**WORK TO COMPLETE**
(a) In the text on the choleric temperament, why might cholerics enjoy the misfortune or humiliation of people they are not on good terms with? Answer in one to three sentences.
(b) Carry on the text describing the choleric temperament from the point where it stops.
##### TEXT EXCERPT #####
Most bullies are choleric, but few cholerics are bullies. Many will in fact stand up to those who bully others, rather than letting them get away with things.

Their confidence and demanding natures make them natural leaders, though this doesn’t mean that they would necessarily enjoy leadership positions; they’re just more likely to take charge if necessary rather than fumbling around worrying.

They will ‘challenge’ others aggressively in order to show their respect for the person’s strength. They believe that it is important to ‘prove oneself’.

They have a tendency to argue for reasons that are different to the melancholic. They’re more driven by a desire to prove themselves greater than whoever they’re arguing with, to assert that they are right, rather than to reach some kind of truth or compromise. They can lie in order to maintain the dominant position. The argument is about them moreso than the issue; a battle of egos rather than a quest for truth.

They say things like “if anyone tries to mess with me, I make them wish they’d never started on me in the first place”.

They love competition… but hate to lose.

They are defiant of authority, challenging them as if to knock them off the top spot and assert their own dominance as the alpha of this pack, the leader of this tribe.

They can be very condescending to those that they look down upon.

They may take pleasure in the pain, misfortune, or humiliation of people they are not on good terms with. This is because it brings them pleasure to feel superior to others. “Haha! Look at that loser messing up! Hilarious!” (Compare this with the phlegmatic, who’d be more likely to feel distress when seeing someone being harmed, even if it was their worst enemy.)
##### DATA LINES #####
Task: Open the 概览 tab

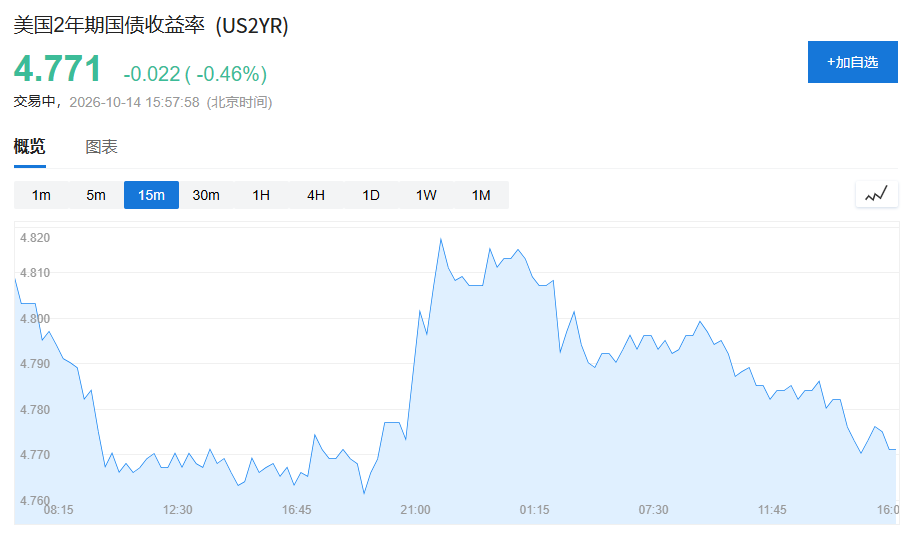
#####
**RESPONSES FOR EACH TASK**
(a) Cholerics may enjoy the pain, misfortune, or humiliation of people they are not on good terms with because feeling superior to others brings them pleasure.

(b)
Words like ‘hot-blooded’, ‘brash’, ‘domineering’, ‘overbearing’, might be used to describe this temperament.

They blame others for their own mistakes, often to the point of lying to save face.

They feel that they can define and understand and advise others, but laugh at the thought that others could do the same to them. This is because analysing and defining another puts you in the superior position, while being defined would put them in the inferior position, which they resist.

Extroverted
Cholerics are extroverted in the sense that they will meddle in others’ affairs and ‘speak their mind’ if they feel it is necessary, rather than minding their own business.

They generally respond well to new situations, and seek thrills.

They seek to prove themselves externally, to show that they are great and the best and things like that. They must prove that they are strong.

They believe that it is important to ‘say things how they are’, to be bluntly honest about their opinions rather than ‘sugar-coating’ them.

They speak their mind, but often don’t mind their speech.

Their pride and drive for dominance, as well as their open expression of emotion, naturally leads to outright aggression when challenged. They will raise their voices and get angry to show that they are the biggest and strongest, and to assert superiority.

They brag and boast to show how amazing they are, in an ‘I am better than others’ kind of way.

They are pragmatic, doing what needs to be done bluntly rather than worrying about fantasy scenarios.

They will plough through obstacles that bar their path (metaphorically speaking); they are single-minded in moving towards their goals.

Proud
They generally believe that they are right, and have immense stubbornness about admitting their flaws, UNLESS admitting these flaws would make them look better than others (“I’m strong enough to admit I’m wrong, unlike you”).

They demand respect from others, and will hold grudges against those that they consider to be rivals.
They can be great, supportive friends who’d take a bullet for those close to them, unless you get on their bad side, in which case they’ll try their best to ‘rub your nose into the dirt’.

It is important to them that they are strong and courageous, not afraid of anything. If they are afraid, they will deny it (again, unless admitting it makes them look strong).

They often – but not necessarily – have high self-esteem.

They will ‘rise to the challenge’, in order to prove themselves, and look for opportunities to do so.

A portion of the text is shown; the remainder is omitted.